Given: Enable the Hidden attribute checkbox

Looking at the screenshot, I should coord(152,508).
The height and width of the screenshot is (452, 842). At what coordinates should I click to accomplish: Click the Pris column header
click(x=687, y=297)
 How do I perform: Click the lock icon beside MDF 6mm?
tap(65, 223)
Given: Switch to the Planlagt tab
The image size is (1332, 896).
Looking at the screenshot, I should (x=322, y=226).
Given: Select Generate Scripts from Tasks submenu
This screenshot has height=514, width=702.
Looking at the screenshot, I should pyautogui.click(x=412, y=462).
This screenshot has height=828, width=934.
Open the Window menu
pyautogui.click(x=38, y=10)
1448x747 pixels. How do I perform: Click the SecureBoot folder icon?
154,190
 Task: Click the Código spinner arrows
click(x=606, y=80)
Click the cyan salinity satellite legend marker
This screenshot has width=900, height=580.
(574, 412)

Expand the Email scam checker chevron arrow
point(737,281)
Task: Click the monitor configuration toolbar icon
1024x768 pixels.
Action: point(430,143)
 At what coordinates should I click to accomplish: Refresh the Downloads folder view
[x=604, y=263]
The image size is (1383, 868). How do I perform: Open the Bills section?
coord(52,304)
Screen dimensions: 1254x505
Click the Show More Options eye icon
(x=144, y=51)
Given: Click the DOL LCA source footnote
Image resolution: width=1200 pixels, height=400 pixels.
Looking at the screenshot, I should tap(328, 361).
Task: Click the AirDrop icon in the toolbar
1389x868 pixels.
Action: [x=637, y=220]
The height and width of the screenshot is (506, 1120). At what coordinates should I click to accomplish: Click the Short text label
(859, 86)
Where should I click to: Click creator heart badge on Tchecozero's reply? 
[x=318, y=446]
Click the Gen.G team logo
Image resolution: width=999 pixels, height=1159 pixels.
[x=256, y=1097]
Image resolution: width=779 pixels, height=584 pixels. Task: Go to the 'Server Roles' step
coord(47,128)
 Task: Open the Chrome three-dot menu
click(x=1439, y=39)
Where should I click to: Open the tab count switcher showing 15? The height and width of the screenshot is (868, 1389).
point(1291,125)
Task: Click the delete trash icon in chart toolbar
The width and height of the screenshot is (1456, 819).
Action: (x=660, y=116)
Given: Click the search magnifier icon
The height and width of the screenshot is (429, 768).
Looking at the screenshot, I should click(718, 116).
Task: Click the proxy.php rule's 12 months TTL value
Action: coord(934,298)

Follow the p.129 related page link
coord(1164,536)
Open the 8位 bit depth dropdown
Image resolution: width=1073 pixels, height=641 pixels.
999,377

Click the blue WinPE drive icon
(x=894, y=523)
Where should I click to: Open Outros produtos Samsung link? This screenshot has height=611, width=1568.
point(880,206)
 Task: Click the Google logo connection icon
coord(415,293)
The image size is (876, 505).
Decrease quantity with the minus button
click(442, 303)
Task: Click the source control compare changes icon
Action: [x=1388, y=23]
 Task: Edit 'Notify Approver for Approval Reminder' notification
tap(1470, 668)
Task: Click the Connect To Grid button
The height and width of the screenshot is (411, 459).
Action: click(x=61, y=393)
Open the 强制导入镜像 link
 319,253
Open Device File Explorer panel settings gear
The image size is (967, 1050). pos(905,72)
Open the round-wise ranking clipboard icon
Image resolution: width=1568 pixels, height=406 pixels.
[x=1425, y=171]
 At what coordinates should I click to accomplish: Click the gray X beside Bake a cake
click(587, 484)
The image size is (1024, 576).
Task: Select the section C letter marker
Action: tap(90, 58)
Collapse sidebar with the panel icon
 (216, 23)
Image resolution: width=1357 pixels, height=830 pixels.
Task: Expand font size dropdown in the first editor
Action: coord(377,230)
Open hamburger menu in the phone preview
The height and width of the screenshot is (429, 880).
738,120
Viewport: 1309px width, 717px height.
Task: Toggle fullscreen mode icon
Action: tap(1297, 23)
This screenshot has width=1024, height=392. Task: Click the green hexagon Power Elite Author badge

--------------------------------------------------

Retype the records above, beginning with the line that contains "Given: Click the search magnifier icon" and ending with the line that contains "coord(1164,536)", both included.

Given: Click the search magnifier icon
The height and width of the screenshot is (429, 768).
Looking at the screenshot, I should click(718, 116).
Task: Click the proxy.php rule's 12 months TTL value
Action: coord(934,298)

Follow the p.129 related page link
coord(1164,536)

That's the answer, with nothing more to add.